[Document extract start]

Of all the progeny of Alexander VI the most fortunate were those who were the descendants of the murdered Don Giovanni. His widow, Donna Maria, lived for a long time highly respected at the court of Queen Isabella of Castile, and subsequently she became an ascetic bigot and entered a convent. Her daughter Isabella did the same, dying in 1537. Her only son, Don Giovanni, while a child, had succeeded his unfortunate father as Duke of Gandia and had managed to retain his Neapolitan estates, which included an extensive domain in Terra di Lavoro, with the cities of Suessa, Teano, Carinola, Montefuscolo, Fiume, and others. In 1506 the youthful Gandia relinquished these towns to the King of Spain on payment of a sum of money. To the great Captain Gonsalvo was given the Principality of Suessa.

[Document extract end]
[Data rows start]

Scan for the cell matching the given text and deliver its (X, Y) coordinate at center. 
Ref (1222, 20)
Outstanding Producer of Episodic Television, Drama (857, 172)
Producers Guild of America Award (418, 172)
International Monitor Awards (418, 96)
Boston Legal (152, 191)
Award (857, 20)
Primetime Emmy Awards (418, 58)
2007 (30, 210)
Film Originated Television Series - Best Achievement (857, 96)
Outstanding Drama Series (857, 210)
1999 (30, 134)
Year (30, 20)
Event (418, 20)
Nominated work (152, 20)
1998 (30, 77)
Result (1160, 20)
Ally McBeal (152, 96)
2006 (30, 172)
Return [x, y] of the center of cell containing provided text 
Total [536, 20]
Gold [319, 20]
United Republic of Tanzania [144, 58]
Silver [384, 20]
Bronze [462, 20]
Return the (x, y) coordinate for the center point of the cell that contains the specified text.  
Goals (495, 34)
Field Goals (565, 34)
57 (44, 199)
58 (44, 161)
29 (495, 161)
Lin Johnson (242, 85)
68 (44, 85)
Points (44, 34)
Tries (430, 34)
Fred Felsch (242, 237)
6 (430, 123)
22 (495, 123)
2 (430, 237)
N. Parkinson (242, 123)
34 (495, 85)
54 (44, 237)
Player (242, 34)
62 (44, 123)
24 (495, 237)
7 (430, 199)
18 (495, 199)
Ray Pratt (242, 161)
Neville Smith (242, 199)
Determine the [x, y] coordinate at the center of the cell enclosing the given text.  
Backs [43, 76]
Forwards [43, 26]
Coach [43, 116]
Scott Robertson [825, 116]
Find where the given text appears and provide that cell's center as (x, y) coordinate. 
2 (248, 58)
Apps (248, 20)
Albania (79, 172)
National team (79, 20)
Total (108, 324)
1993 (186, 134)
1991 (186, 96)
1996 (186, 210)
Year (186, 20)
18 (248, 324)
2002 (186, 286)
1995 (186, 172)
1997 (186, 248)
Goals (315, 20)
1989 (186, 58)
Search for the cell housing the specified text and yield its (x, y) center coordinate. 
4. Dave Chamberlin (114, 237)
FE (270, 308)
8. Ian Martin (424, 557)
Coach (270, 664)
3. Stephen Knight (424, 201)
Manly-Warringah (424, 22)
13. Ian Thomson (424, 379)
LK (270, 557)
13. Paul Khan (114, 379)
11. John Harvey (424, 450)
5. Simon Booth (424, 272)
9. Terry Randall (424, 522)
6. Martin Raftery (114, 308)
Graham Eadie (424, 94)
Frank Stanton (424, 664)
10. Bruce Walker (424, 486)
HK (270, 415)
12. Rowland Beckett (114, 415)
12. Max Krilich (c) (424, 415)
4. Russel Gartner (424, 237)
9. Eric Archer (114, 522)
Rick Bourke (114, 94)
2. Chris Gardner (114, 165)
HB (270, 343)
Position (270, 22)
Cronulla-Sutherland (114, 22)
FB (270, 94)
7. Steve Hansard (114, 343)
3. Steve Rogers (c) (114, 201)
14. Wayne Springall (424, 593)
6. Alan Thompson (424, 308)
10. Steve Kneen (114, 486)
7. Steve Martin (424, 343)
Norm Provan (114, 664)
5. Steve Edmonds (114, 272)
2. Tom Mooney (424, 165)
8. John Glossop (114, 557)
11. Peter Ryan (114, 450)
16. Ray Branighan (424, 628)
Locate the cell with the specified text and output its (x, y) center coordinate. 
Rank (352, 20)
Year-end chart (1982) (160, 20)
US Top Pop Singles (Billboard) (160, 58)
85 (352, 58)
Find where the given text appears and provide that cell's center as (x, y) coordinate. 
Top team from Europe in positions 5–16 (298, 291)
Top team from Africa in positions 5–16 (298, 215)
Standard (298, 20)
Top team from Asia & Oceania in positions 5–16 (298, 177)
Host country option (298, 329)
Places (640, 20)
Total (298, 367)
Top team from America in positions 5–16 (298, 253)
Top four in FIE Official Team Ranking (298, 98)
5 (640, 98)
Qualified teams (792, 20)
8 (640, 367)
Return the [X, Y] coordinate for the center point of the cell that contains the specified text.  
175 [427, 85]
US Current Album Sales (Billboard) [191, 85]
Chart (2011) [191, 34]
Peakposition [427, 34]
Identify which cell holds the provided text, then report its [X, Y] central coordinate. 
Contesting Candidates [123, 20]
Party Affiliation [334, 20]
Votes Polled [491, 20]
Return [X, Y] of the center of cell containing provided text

[Data rows end]

Task set:
1 – List each city that the passage about Alexander VI's descendants names as part of the Neapolitan domain in Terra di Lavoro.
2 – Extend the passage about Alexander VI's descendants, starting after its final sentence.

Per-task outputs:
1 – Suessa, Teano, Carinola, Montefuscolo, Fiume

2 –
Don Giovanni remained in Spain a highly respected grandee. He married Giovanna d'Aragona, a princess of the deposed royal house of Naples; his second wife was a daughter of the Viscount of Eval, Donna Francesca de Castro y Pinos, whom he married in 1520. The marriages of the Borgias were as a rule exceedingly fruitful. When this grandson of Alexander VI died in 1543 he left no fewer than fifteen children. His daughters married among the grandees of Spain and his sons were numbered among the great nobles of the country, where they enjoyed the highest honors. The eldest, Don Francesco Borgia, born in 1510, became Duke of Gandia and a great lord in Spain and highly honored at the court of Charles V, who made him Vice-Regent of Catalonia and Commander of San Iago. He accompanied the emperor on his expedition against France and even to Africa. In 1529 he married one of the ladies in waiting to the empress, Eleonora de Castro, who bore him five sons and three daughters. When she died, in 1546, the Duke of Gandia yielded to his long-standing desire to enter the Society of Jesus and to relinquish his brilliant position forever. It seemed as if a mysterious force was impelling him thus to expiate the crimes of his house. It is not strange, however, to find a descendant of Alexander VI in the garb of a Jesuit, for the diabolic force of will which had characterized that Borgia lived again in the person of his countryman, Loyola, in another form and directed to another end. The maxims of Macchiavelli's "Prince" thus became part of the political programme of the Jesuits.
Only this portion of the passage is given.